= Document excerpt =
-.-.-
The Calabrian lira () is a traditional musical instrument characteristic of some areas of Calabria, region in southern Italy.

Characteristics 
The lira of Calabria is a bowed string instrument with three strings. Like most bowed liras, it is played upright, usually supported on the knee, held with the left hand touching the strings with the nails laterally while the right hand moves the bow. The repertory of the lira includes accompaniment songs (e.g. serenades and songs of anger) and songs suitable for dancing (tarantellas). The repertory of this traditional instrument is known only through records of older players, or people who have known them. On the other hand, in recent years an increased interest around this instrument has led to its use by music groups of traditional music and to the appearance of new manufacturers in different parts of Calabria.
-.-.-
= Collected data =
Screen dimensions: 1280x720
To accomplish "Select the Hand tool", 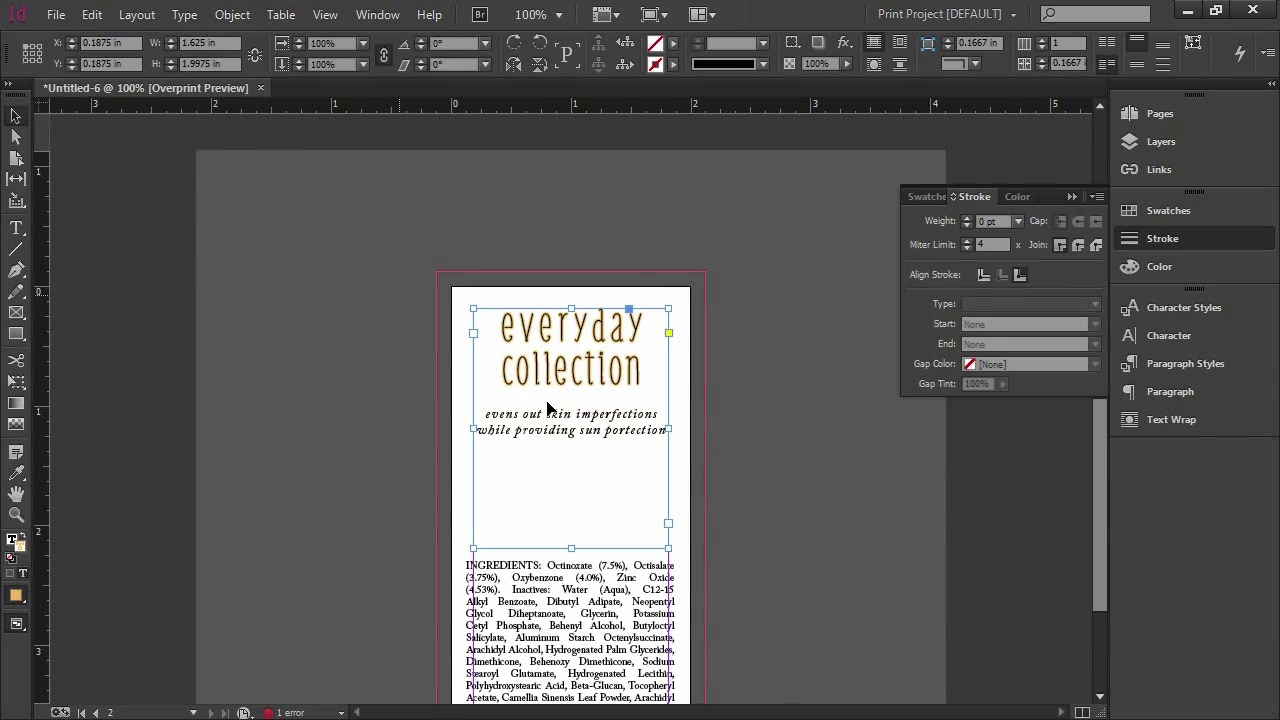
-.-.-
= Set problem A =
Rewrite the Calabrian lira passage between "Characteristics" and "parts of Calabria.", inclusive, replacing "knee" with "lap".
= Set problem B =
Answer these questions using the text on the Calabrian lira:
(i) In which region of Italy is the instrument found?
(ii) How many strings does it have?
(iii) What songs for dancing belong to its repertory?
= Set problem C =
Write what comes next in the text on the Calabrian lira, picking up after its final sentence.

= Response A =
Characteristics 
The lira of Calabria is a bowed string instrument with three strings. Like most bowed liras, it is played upright, usually supported on the lap, held with the left hand touching the strings with the nails laterally while the right hand moves the bow. The repertory of the lira includes accompaniment songs (e.g. serenades and songs of anger) and songs suitable for dancing (tarantellas). The repertory of this traditional instrument is known only through records of older players, or people who have known them. On the other hand, in recent years an increased interest around this instrument has led to its use by music groups of traditional music and to the appearance of new manufacturers in different parts of Calabria.

= Response B =
(i) Calabria, in southern Italy.
(ii) Three.
(iii) Tarantellas.

= Response C =
Origin 
The Calabrian lira is closely related to the bowed lira (Greek: λύρα) of the Byzantine Empire. The Persian geographer of the 9th century Ibn Khurradadhbih (died 911) was the first to cite the Byzantine lira, as a typical bowed instrument of the Byzantines (Margaret J. Kartomi, 1990). Similar bowed instruments descendants of the Byzantine lira have continued to be played in many post-Byzantine regions until the present day with small changes: the gadulka in Bulgaria, the lyra of Crete and the Dodecanese in Greece, the lyra of Pontos and the classical kemenche (Turkish:Armudî kemençe, Greek:Πολίτικη Λύρα ~ Politiki lira) in Turkey. The Byzantine lira spread westward to Europe, with uncertain evolution; authors in the 11th and 12th centuries use the words fiddle and lira interchangeably (Encyclopædia Britannica. 2009).

Bibliography 
 Margaret J. Kartomi: On Concepts and Classifications of Musical Instruments. Chicago Studies in Ethnomusicology, University of Chicago Press, 1990
La lira calabrese, supplemento a Calabria, Catanzaro, maggio 1987, quaderno n. 2, anno XV, n. 25.
 libricino del cd La lira in Calabria - RLS 002 - Coop. "R.L.S.", Catanzaro, 1994.
La lira, di Goffredo Plastino, Edizioni Monteleone (VV).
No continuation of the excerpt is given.